Current Inspector: Sarah Pearson (540) 680-9469

Inspection Date: May 4, 2022

Complaint Related: No

Areas Reviewed:
Administration and Administrative Services
Personnel
Staffing and Supervision
Admission, Retention and Discharge of Residents
Resident Care and Related Services
Buildings and Grounds
Emergency Preparedness
Mixed Population
Safe, Secure Environment

Comments:
Date of Inspection: May 4 and 13, 2022
Type of Inspection: Monitoring Inspection
If you have any questions or email changes, please do not hesitate to contact me at laura.lunceford@dss.virginia.gov.
If you need a copy of any of the DSS Model forms or to review any inspection or regulation, you can find the information on the internet: www.dss.virginia.gov.
Census 71 Number of records reviewed and interviews conducted- 4 resident records and 2 staff records, 5 interviews. All facility self-reported incidents since the last inspection were reviewed on this date. The Licensing Inspector observed the residents during activities and in the common areas. The Licensing Inspector reviewed the following documents during the inspection: pharmacy review, dietician report, fire drills, healthcare oversight, emergency drills, activity calendars and menus. The Licensing Inspector and the Administrator discussed the risk assessment ratings for the violations for this inspection. Please complete the ?plan of correction? and ?date to be corrected? for each violation cited on the violation notice and returned it to the office. You will need to specify how the deficient practice will be or has been corrected. Your plan of correction must contain: 1) steps to correct the noncompliance with the standard(s), 2) measures to prevent the noncompliance from occurring again; and 3) person(s) responsible for implementing each step and/or monitoring any preventive measure(s).

Violations:
Standard #: 22VAC40-73-250-C
Description: Based on staff record review and staff interview, it was determined that the facility failed to have documentation in the record as required.
Evidence:
Staff B had no documentation of a Sworn Disclosure within the record as required.

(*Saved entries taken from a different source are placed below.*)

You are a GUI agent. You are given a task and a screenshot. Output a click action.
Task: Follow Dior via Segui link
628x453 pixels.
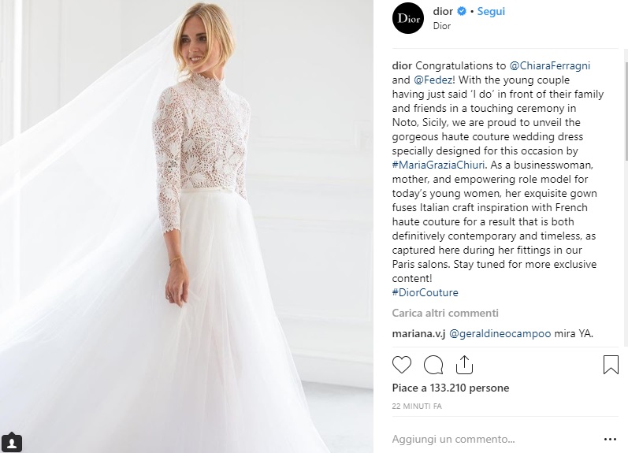(491, 11)
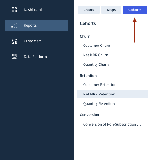
Task: Click the Reports bar chart icon
Action: tap(14, 25)
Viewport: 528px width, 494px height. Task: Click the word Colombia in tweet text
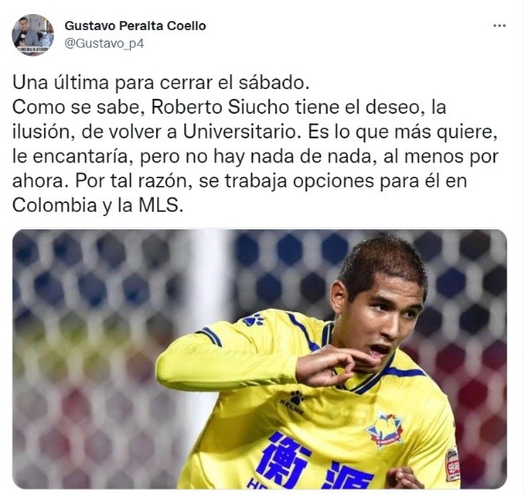point(55,206)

Plan of Correction: All staff records will contain all data as required. Administrative staff will audit staff files to ensure accuracy.

Standard #: 22VAC40-73-250-D
Description: Based on staff record review and staff interview, it was determined that the facility had no documentation of a subsequent tuberculosis evaluation as required.
Evidence:
Staff B had no current documentation of an annual tuberculosis evaluation as required.

Plan of Correction: All staff will obtain an annual tuberculosis evaluation as required. Administrative staff will audit the staff records to ensure compliance.

Standard #: 22VAC40-73-450-F
Description: Based on resident record review and staff interview, it was determined that the facility failed to update an Individualized Service Plan (ISP) as required to indicate a change in condition for a resident in care.
Evidence:
Resident A, B, C and D had no documentation in the record to reflect the wound care treatment plan.

Plan of Correction: All ISPs will contain documentation to reflect any change in condition for residents in care. Nursing staff will audit resident records to ensure compliance.

Disclaimer:
This information is provided by the Virginia Department of Social Services, which neither endorses any facility nor guarantees that the information is complete. It should not be used as the sole source in evaluating and/or selecting a facility.